Cedric Mullins spoke in spring training about trying to focus on midfield, an approach that makes him a much bigger threat at home plate.
He’s still trying, and the improvements are strong.
The exhibition numbers illustrate his struggles: five hits in 30 at bats with 11 strikeouts.
Mullins started last night’s game with just three hits in 16 at bats, and his nine strikeouts led the American League. But he lined up a two-run single into center field in the Orioles’ home opener, with a speed-out of 109 mph, which provided all the scoring, and also sent a 99 mph live drive to the mound that reliever Aaron Ashby trapped. the exit.
After flying to left field in his first at bat last night, Mullins threw a 413-foot Eric Lauer curveball to right center field for his first career grand slam. The output bike was 101.8 mph.
Mullins is the first center back for the Orioles to win a Grand Slam since Adam Jones on July 28, 2008 in New York, and the first at home since Brady Anderson on August 26, 1997 against the Royals.

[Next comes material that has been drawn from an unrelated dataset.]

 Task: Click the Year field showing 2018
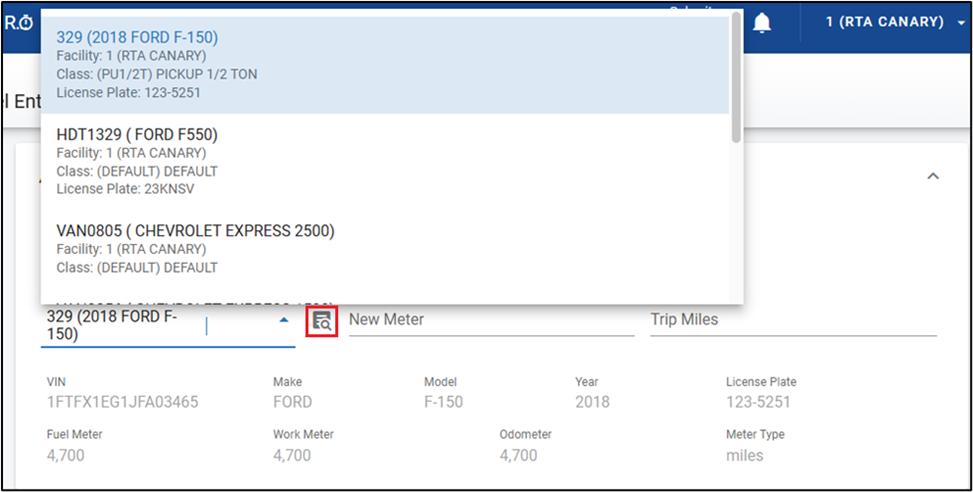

“Unbelievable for him to step in like that,” starter Spenser Watkins said. “He’s our guy, so for him it’s great, and I have to do a better job of putting a zero after that.”

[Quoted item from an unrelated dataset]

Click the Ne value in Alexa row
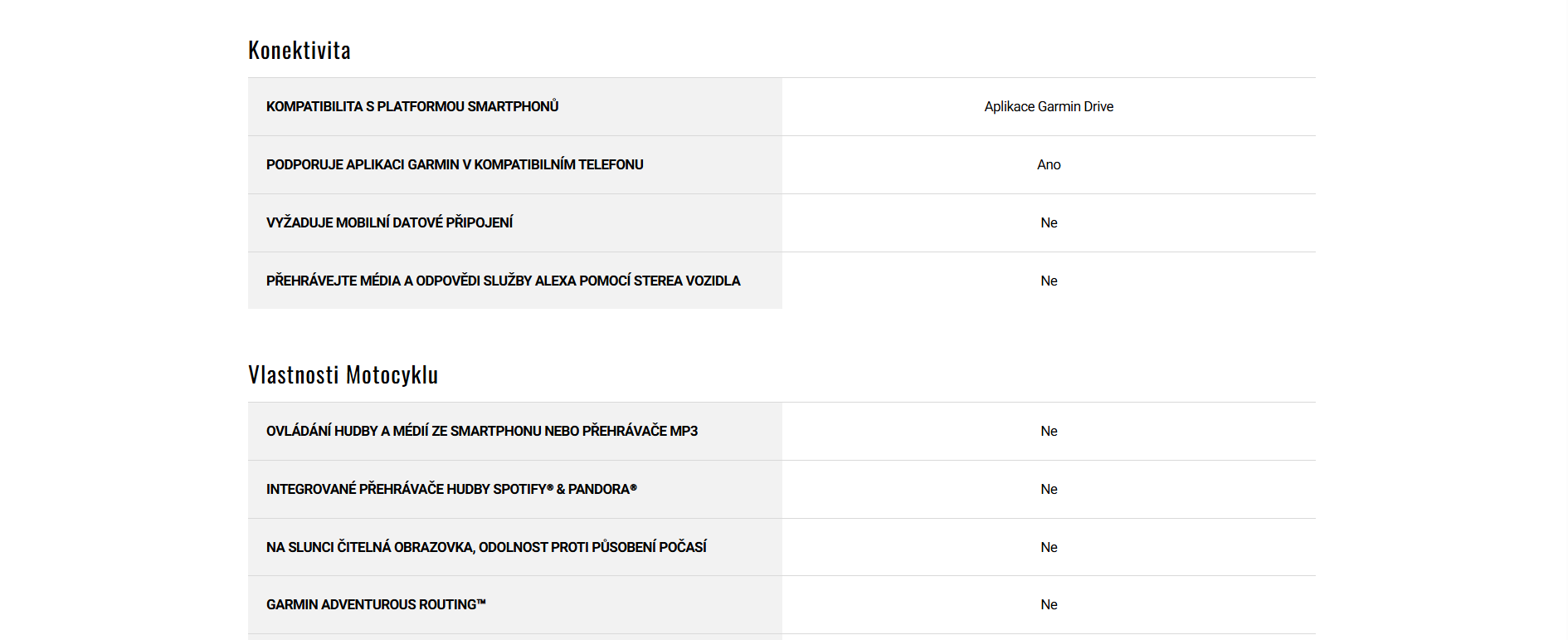coord(1049,281)
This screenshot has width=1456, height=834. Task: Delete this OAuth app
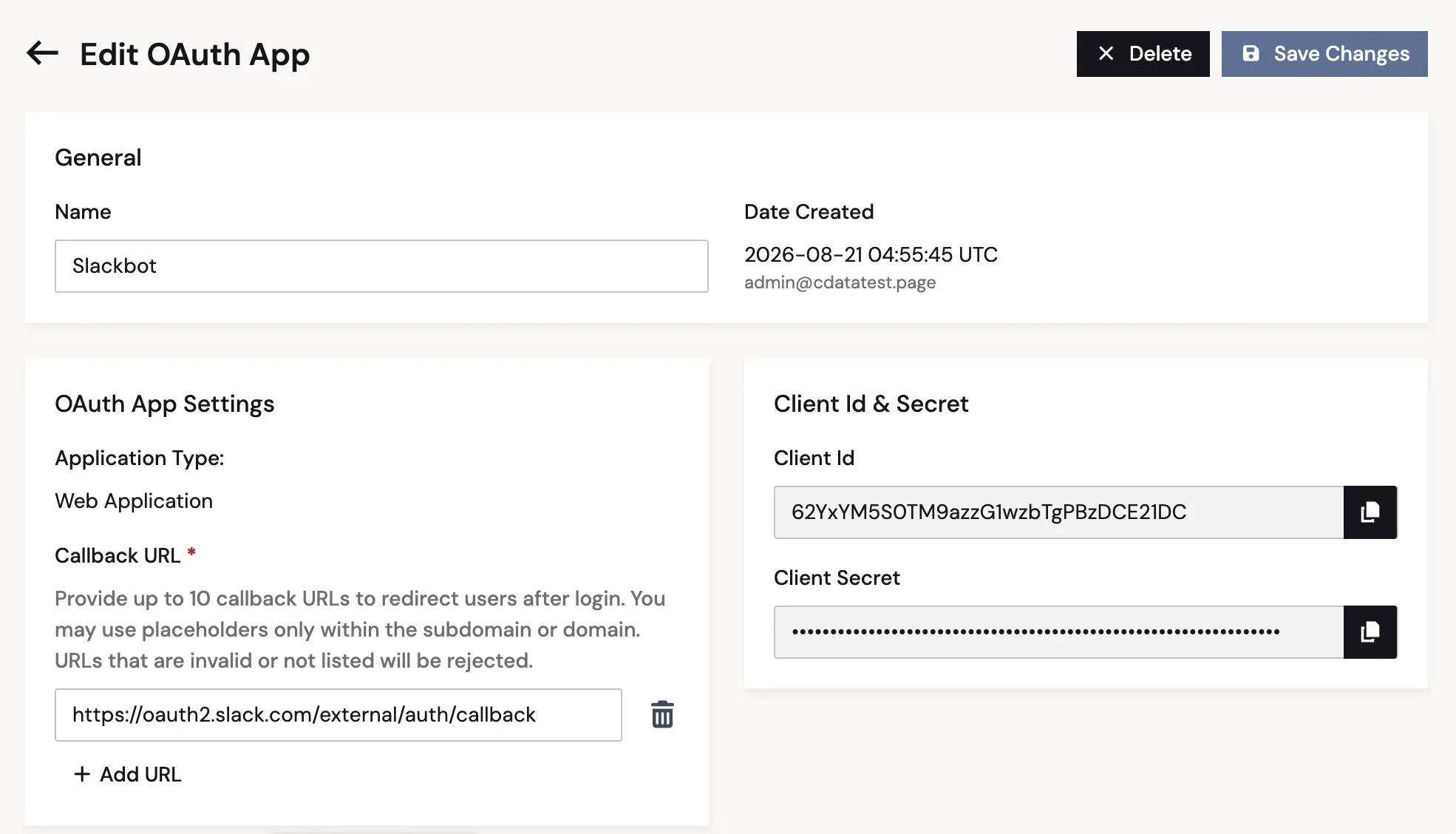pyautogui.click(x=1143, y=54)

Mullins started the ninth with a brace to the center right against Brewers closest Josh Hader, who tried to pass him at 97.3 mph. This one was clocked at 97.3 mph.
“I think he’s still looking for a bit, but I think he’s shown some positive signs (Monday),” manager Brandon Hyde said before the game. “Him staying in the middle twice on a line. In Tampa, he was a bit out. Just a little too fast, and (Monday) I thought his approach was better.
“He even had a foul ball at third base line which to me was like his swing from last year, where he was really staying on the baseball, really practical, not so quick to get to the side of the pull, and that resulted in two line ups in the middle (Monday).
Mullins threw another ball last night in the seventh, a searing 101.5mph liner that Willy Adames turned into a takedown with a bounding catch.
The environment gives and takes.
There is no doubt that Jorge López is the closest to the Orioles. Actions speak louder than words.
López earned the save in Monday’s home opener, the second of his career and first since 2019 with the Royals. It started to heat up last night in the eighth after Austin Hays hit a first single with the Orioles trailing by one run.
Joey Krehbiel was already in place, but López joined him in case the Orioles took the lead. Otherwise, Krehbiel was going to pitch.
The Orioles charged with no outs, hit three hits to keep the Brewers ahead 5-4, and Krehbiel came through the bullpen door.
Krehbiel blocked a runner after third baseman Ramón Urías made a fielding error, putting out Christian Yelich and giving him three scoreless innings this season.
The right-hander would have actually gotten a save opportunity Friday at Tropicana Field had the Orioles rallied in the top of the ninth. López had previously entered the game as part of a parade of relievers. Krehbiel was warming up.
Brett Cumberland was not in the Triple-A Norfolk roster last night after appearing in four games. Jacob Nottingham was behind the plate and Richie Martin started as the designated hitter.
Cumberland is 2 for 14, and the .250 on-base percentage is a significant drop from his career .370. He walked twice, but here’s the kicker: no slapshots.
Oh, they are coming. Just around the corner, there will be a flesh-grabbing fastball.
Cumberland was hit 28 times last season in 84 games. That seems like a lot until you consider he was hit 41 times in 2017 while playing for two Single-A affiliates in the Braves system.
It is as if he were drawing the target.
My curiosity led me to the Cumberland locker last month during spring training, and he explained to me how it happened.
“A lot of guys walk away. I don’t stray from the path. That’s all it is, really,” he said.
“My dad (Craig), when he was younger he used to train me to ride with it rather than push me aside, and I think when you ride with it you protect yourself a lot more. When you try to pull away, that’s when you expose your rib cage and other parts of your body. But when you ride it, it takes the meat out of your back most of the time, and it doesn’t hurt that badly.
Unless your head bothers you.
“I was also hit in the head,” he said. “That’s why we have helmets, you know?
It is therefore a proper technique and another very important element.
“I’m not afraid of being hit.
Cumberland can get more chances behind the plate with Adley Rutschman back in Sarasota recovering from a strained right triceps and increasing baseball activity. The former second-round draft pick had a .352 OBP last summer, but he beat .187 with a .330 hitting percentage.
“It was bad. Yeah, it was bad,” he said. to put on base. I just hit terribly. I’d like to hit better this year, absolutely.